Tuesday, November 13, 2007

Brian Moody says folks have gotten used to winning in the east-central Illinois town of Tuscola, where the Warriors are readying for the state football semifinals in their bid to repeat as Class 1A football champs. But the town of 4,500 also has its sights on a title that's about bragging rights well beyond school pride.

In a sweepstakes against nearby Mattoon and two Texas sites, Tuscola is courting an experimental, $1.75 billion power plant that could mean about 1,300 jobs during its construction and another 150 permanent jobs once it's operational in 2012.

All the finalist sites, including Jewett and Odessa in Texas, cleared their latest hurdle last week, when the Department of Energy deemed each location environmentally fit for the coveted public-private project known as FutureGen.

After the required 30-day waiting period, the FutureGen Industrial Alliance Inc. is expected to announce sometime after Dec. 17 who gets the 275-megawatt power plant officials say could be a prototype for future nonpolluting electrical generation systems.

As Tuscola's economic development chief, Moody says the plant belongs in coal-rich Illinois - preferably in Tuscola, of course, though he wouldn't be overly miffed if Mattoon, just 20 miles to the south, got the nod.

"I think we have a great site," Moody said Monday by telephone. "The Illinois sites both really possess strong qualities that make it very obvious that Illinois is the right choice for FutureGen."

Messages left Monday with several Mattoon administrators were not immediately returned.

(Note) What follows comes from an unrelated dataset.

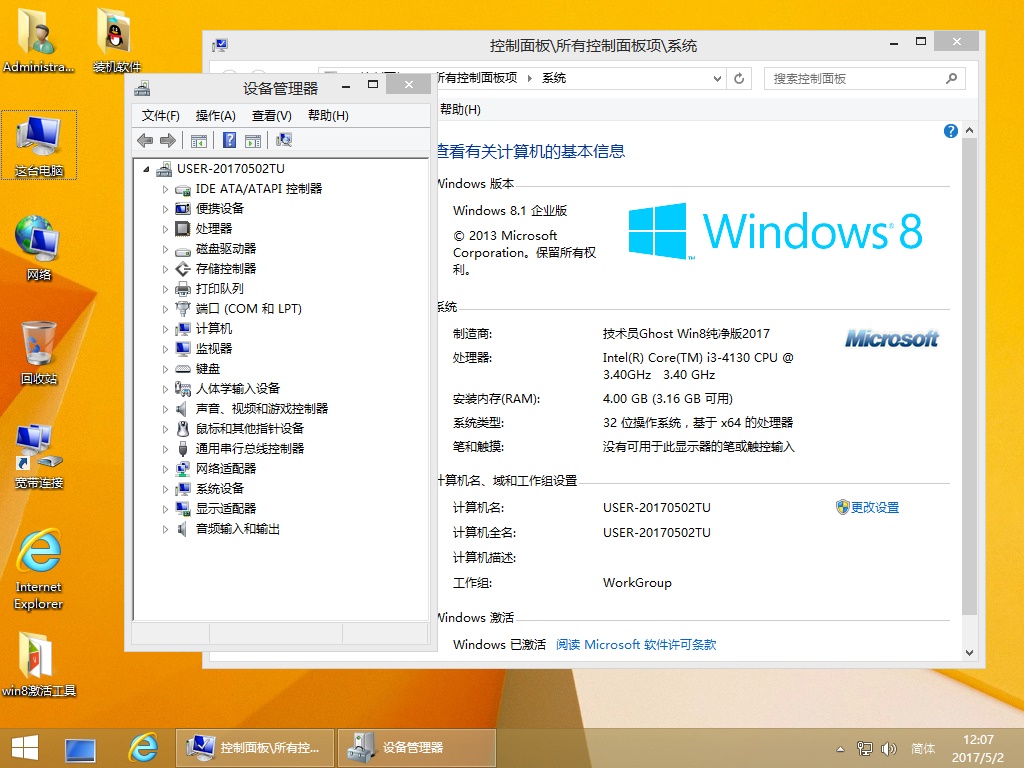Open Internet Explorer from the taskbar
The image size is (1024, 768).
point(144,747)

Mica Matsoff, a spokeswoman for the Illinois Department of Commerce and Economic Opportunity, on Monday called last week's environmental announcement "an important milestone in the process of moving forward on FutureGen, and the Illinois case continues to build."

FutureGen, in the works since 2003, would be a prototype plant that its developers - a consortium of coal and power companies and the Department of Energy - say would have almost no emissions. Instead, the carbon dioxide it generates would be injected into sandstone deposits deep underground.

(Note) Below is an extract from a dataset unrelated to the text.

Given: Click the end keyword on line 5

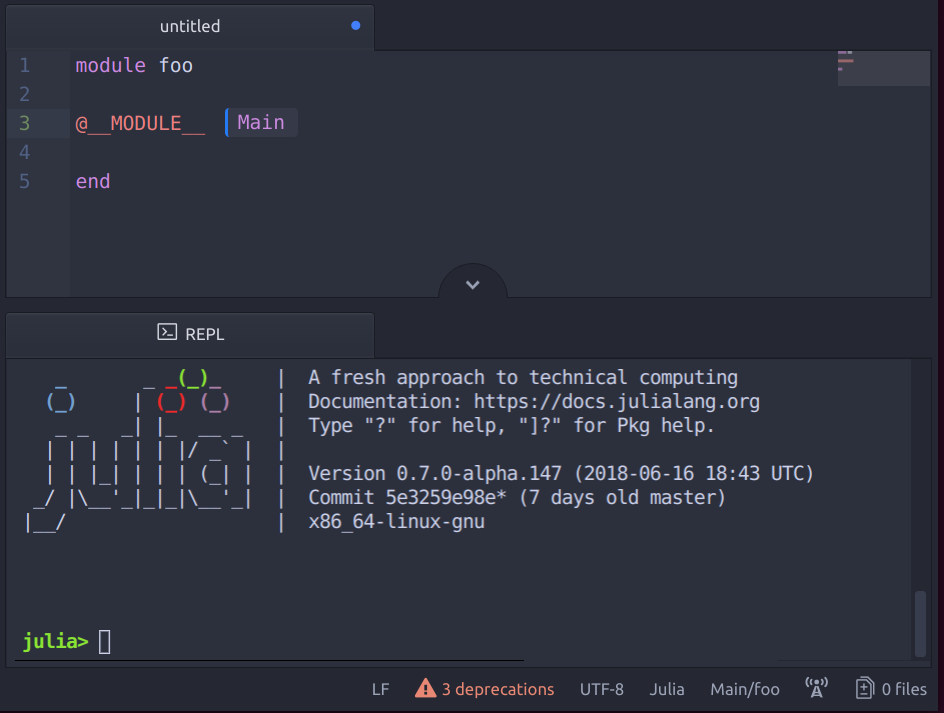Looking at the screenshot, I should coord(92,181).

Illinois is offering $82 million to the FutureGen developers - a consortium of coal and power companies and the Department of Energy - that includes $17 million in grants, a $50 million low-interest loan and $15 million in tax breaks under a measure Gov. Rod Blagojevich signed in July.

Matching a perk Texas already had on the books, the legislation included an agreement that the state would protect FutureGen from liability due to accidents or injuries.

Illinois officials also argue that easy access to coal weighs in the state's favor, and the job of "sequestering" pollution underground will be simpler because Illinois isn't riddled with oil and natural gas wells that could allow the gas to escape.

Texas has countered that its oil and gas industry is familiar with pumping carbon dioxide underground as a means of forcing oil and gas to the surface, giving the state and its work force expertise in a key part of the FutureGen process.

"Whether the plant winds up in Texas or Illinois, the real beneficiaries of the project will be future generations that will have cleaner and affordable electricity from coal - the world's most abundant energy source," said Greg Walker, the FutureGen alliance's board chairman.